In an interview with Rodney Carmichael for NPR, it was suggested to him that the song title "That Night in Hawaii When I Turned Into a Panther and Started Making These Low Register Purring Tones That Couldn't Control ... Sh¥t Was Wild" sounded like it was a "straight-up ayahuasca trip or something like that." The OutKast rapper and actor said that's because it's "exactly what I was talking about."

"I was actually in Hawaii and it was my second night of the first time I'd ever taken ayahuasca. We did it like a three-night kind of phase," he shared. "The first night was inviting and beautiful and the most powerful love and connection with all things I've ever felt in my life. The second night was different and everybody knows that aya will do you that way. The second night my stomach was hurting, my mouth contorted like a panther and I actually turned into a panther. And I was doing like GRRRRRRRRRRRRRRRRRRRRRRRRRRRRRRR—like, that kind of thing."

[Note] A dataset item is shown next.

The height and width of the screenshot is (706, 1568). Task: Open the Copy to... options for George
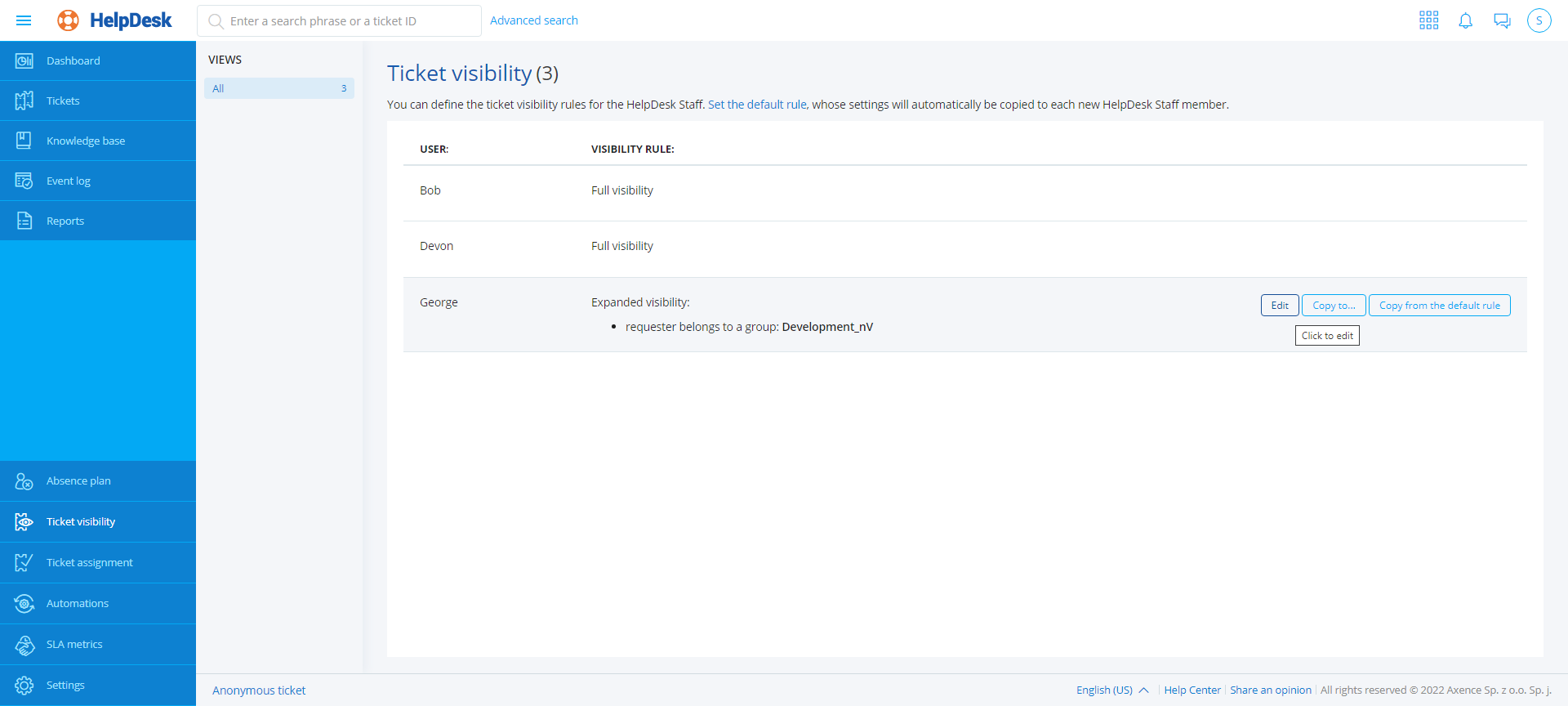point(1333,306)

The experience informed the title of the song, which is just one of the many wild song titles featured on New Blue Sun. "I actually turned into a panther. It was doing this thing called toning. Toning is another way of purging. And toning is where you make these vibrational noises that you can't control. It started playing me like an instrument," he continued. "I started as a panther and then it would make me do these long kind of tones and started changing the notes."

On the album, which drops on Friday, November 17, he mimicked the toning. "The funny thing in the aya session, I was like, Damn, I wish I had my phone so I can record this 'cause, like, it'd be so dope," he said. "I'm witnessing it and I'm watching it and it holds you for so long. I'm like, where's this breath coming from? And then you end off and you go and do it again. And I'm like, whoa, what is happening right now? So that's what I'm talking about in that title."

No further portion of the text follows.